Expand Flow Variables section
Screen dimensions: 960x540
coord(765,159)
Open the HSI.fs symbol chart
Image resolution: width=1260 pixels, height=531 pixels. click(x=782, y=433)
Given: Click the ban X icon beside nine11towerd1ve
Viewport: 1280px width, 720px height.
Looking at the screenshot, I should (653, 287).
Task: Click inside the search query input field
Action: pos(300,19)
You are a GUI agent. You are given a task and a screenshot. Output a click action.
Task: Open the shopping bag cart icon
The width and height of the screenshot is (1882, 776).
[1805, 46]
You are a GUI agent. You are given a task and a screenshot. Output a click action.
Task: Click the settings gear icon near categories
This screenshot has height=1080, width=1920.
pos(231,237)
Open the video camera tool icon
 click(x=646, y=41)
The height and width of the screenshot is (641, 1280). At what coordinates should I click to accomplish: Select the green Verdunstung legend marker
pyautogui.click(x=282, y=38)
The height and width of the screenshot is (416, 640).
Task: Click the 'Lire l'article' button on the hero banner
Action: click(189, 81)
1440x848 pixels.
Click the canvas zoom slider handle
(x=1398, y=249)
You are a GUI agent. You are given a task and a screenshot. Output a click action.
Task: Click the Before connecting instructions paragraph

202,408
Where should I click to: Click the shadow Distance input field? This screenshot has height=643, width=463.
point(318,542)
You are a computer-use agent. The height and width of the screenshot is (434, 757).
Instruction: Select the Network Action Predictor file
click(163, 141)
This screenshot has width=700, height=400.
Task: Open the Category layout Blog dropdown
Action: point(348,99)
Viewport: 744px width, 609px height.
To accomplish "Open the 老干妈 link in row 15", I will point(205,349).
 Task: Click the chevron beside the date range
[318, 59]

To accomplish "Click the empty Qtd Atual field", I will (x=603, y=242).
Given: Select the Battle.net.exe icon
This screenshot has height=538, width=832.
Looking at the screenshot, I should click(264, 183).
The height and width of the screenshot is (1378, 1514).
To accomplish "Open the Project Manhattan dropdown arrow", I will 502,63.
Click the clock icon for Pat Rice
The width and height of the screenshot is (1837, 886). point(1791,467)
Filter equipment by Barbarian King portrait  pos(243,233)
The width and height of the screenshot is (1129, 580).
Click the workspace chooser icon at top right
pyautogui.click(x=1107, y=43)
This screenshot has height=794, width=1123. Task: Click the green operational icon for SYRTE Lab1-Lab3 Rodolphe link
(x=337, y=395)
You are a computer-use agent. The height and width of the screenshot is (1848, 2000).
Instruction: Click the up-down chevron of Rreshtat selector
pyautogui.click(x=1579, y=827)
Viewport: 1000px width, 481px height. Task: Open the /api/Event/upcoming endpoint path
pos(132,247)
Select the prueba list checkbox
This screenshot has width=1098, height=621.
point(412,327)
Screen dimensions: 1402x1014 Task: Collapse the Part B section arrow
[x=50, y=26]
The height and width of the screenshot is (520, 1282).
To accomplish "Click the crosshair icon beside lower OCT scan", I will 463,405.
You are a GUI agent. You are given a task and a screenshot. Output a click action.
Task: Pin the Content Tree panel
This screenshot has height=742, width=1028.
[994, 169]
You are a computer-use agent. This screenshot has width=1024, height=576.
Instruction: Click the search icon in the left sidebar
•••••
▸ **PROMPT**
After the last line of the data, restate all the entries verbatim.

▸ **PROBLEM SOLUTION**
Expand Flow Variables section
Screen dimensions: 960x540
coord(765,159)
Open the HSI.fs symbol chart
Image resolution: width=1260 pixels, height=531 pixels. click(x=782, y=433)
Given: Click the ban X icon beside nine11towerd1ve
Viewport: 1280px width, 720px height.
Looking at the screenshot, I should (653, 287).
Task: Click inside the search query input field
Action: pos(300,19)
You are a GUI agent. You are given a task and a screenshot. Output a click action.
Task: Open the shopping bag cart icon
The width and height of the screenshot is (1882, 776).
[1805, 46]
You are a GUI agent. You are given a task and a screenshot. Output a click action.
Task: Click the settings gear icon near categories
This screenshot has height=1080, width=1920.
pos(231,237)
Open the video camera tool icon
 click(x=646, y=41)
The height and width of the screenshot is (641, 1280). At what coordinates should I click to accomplish: Select the green Verdunstung legend marker
pyautogui.click(x=282, y=38)
The height and width of the screenshot is (416, 640).
Task: Click the 'Lire l'article' button on the hero banner
Action: click(189, 81)
1440x848 pixels.
Click the canvas zoom slider handle
(x=1398, y=249)
You are a GUI agent. You are given a task and a screenshot. Output a click action.
Task: Click the Before connecting instructions paragraph

202,408
Where should I click to: Click the shadow Distance input field? This screenshot has height=643, width=463.
point(318,542)
You are a computer-use agent. The height and width of the screenshot is (434, 757).
Instruction: Select the Network Action Predictor file
click(163, 141)
This screenshot has width=700, height=400.
Task: Open the Category layout Blog dropdown
Action: point(348,99)
Viewport: 744px width, 609px height.
To accomplish "Open the 老干妈 link in row 15", I will point(205,349).
 Task: Click the chevron beside the date range
[318, 59]

To accomplish "Click the empty Qtd Atual field", I will (x=603, y=242).
Given: Select the Battle.net.exe icon
This screenshot has height=538, width=832.
Looking at the screenshot, I should click(264, 183).
The height and width of the screenshot is (1378, 1514).
To accomplish "Open the Project Manhattan dropdown arrow", I will 502,63.
Click the clock icon for Pat Rice
The width and height of the screenshot is (1837, 886). point(1791,467)
Filter equipment by Barbarian King portrait  pos(243,233)
The width and height of the screenshot is (1129, 580).
Click the workspace chooser icon at top right
pyautogui.click(x=1107, y=43)
This screenshot has height=794, width=1123. Task: Click the green operational icon for SYRTE Lab1-Lab3 Rodolphe link
(x=337, y=395)
You are a computer-use agent. The height and width of the screenshot is (1848, 2000).
Instruction: Click the up-down chevron of Rreshtat selector
pyautogui.click(x=1579, y=827)
Viewport: 1000px width, 481px height. Task: Open the /api/Event/upcoming endpoint path
pos(132,247)
Select the prueba list checkbox
This screenshot has width=1098, height=621.
point(412,327)
Screen dimensions: 1402x1014 Task: Collapse the Part B section arrow
[x=50, y=26]
The height and width of the screenshot is (520, 1282).
To accomplish "Click the crosshair icon beside lower OCT scan", I will 463,405.
You are a GUI agent. You are given a task and a screenshot. Output a click action.
Task: Pin the Content Tree panel
This screenshot has height=742, width=1028.
[994, 169]
You are a computer-use agent. This screenshot has width=1024, height=576.
Instruction: Click the search icon in the left sidebar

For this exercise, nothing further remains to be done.